Under a constant (between the two scenarios) acceleration of the center of mass, the truck with the movable box will be accelerating more rapidly and will require an increased amount of work. Increased acceleration means increased velocity. Power (energy per unit time) goes as force times velocity.

 

[WalterG]

You seem to be confused.

The centers of mass already keep up with each other. The force is fixed, so the centers of mass accelerate identically.

Under a constant (over time) acceleration, the energy per unit time going into the system is increasing because velocity is increasing. Power (energy per unit time) goes as force times velocity.

Under a constant (between the two scenarios) acceleration of the center of mass, the truck with the movable box will be accelerating more rapidly and will require an increased amount of work. Increased acceleration means increased velocity. Power (energy per unit time) goes as force times velocity.

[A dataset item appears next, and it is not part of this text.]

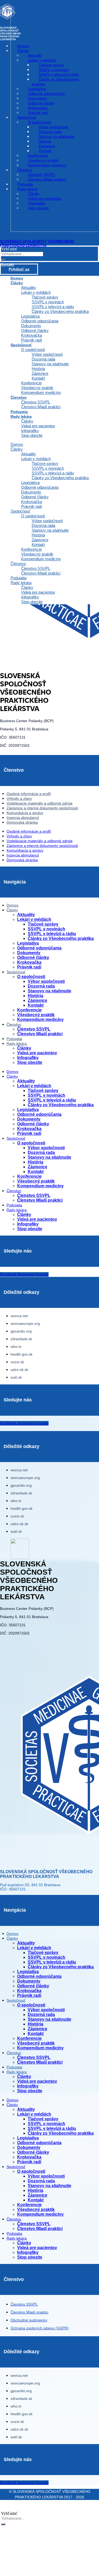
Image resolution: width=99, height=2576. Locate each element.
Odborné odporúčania (39, 321)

It took me a while, but I think I understand your reasoning now. If we feed a constant amount of energy E per time slice delta t (dt) into both trucks, the fixed-load truck-A would reach the final velocity Vf earlier than the moving load truck-B. Hence truck-B would go a further distance until reaching Vf. If we now measure that difference (the difference between the two distances traveled) we can deduct how much more energy we put into truck-B. (because E/dt is constant) Thanks again.

 

[sophiecentaur]

I can't find any mention of Work Done in shifting the box against friction (ignore the reference frame niggle). This is an alternative approach.

You really need to ignore the case when the box hits the side, front or back because that would be totally scary and fuel economy would be the furthest thing from your mind! Also, PF doesn't encourage dangerous pastimes.

I saw a suggested wood on wood coefficient of static friction of 0.6. That would suggest you'd be needing 0.6g acceleration to make a wood box slide on a wood floor. Perhaps a bit of a bump in the road when braking (0.8g max that can be relied on) could get the box sliding. This is not going to happen very often and the quoted best 0to60 performance is less than 1g. It would be driving for worst fuel economy to have the box moving frequently (boring practicality).

The energy to move the box against friction by, say 3m would be force times distance. Force would be weight of box (mg = 160N) X 0.6
Work done (for and aft shifting) would be about 288J. That's equivalent to raising the box (going uphill) by 1.8m. And 1l of petrol (gas) stores about 36MJ. We're almost down in the noise.

The box in the model is 1% of the truck mass and the Energy dissipated by the brakes ( and then fuel to get it up to speed) will be significantly more than that. So driving in a non-flashy way could make far more difference to fuel consumption than anything that box can do.

If I've missed out a zero here or there, please put me right. But I bet my suggested method should give a realistic answer.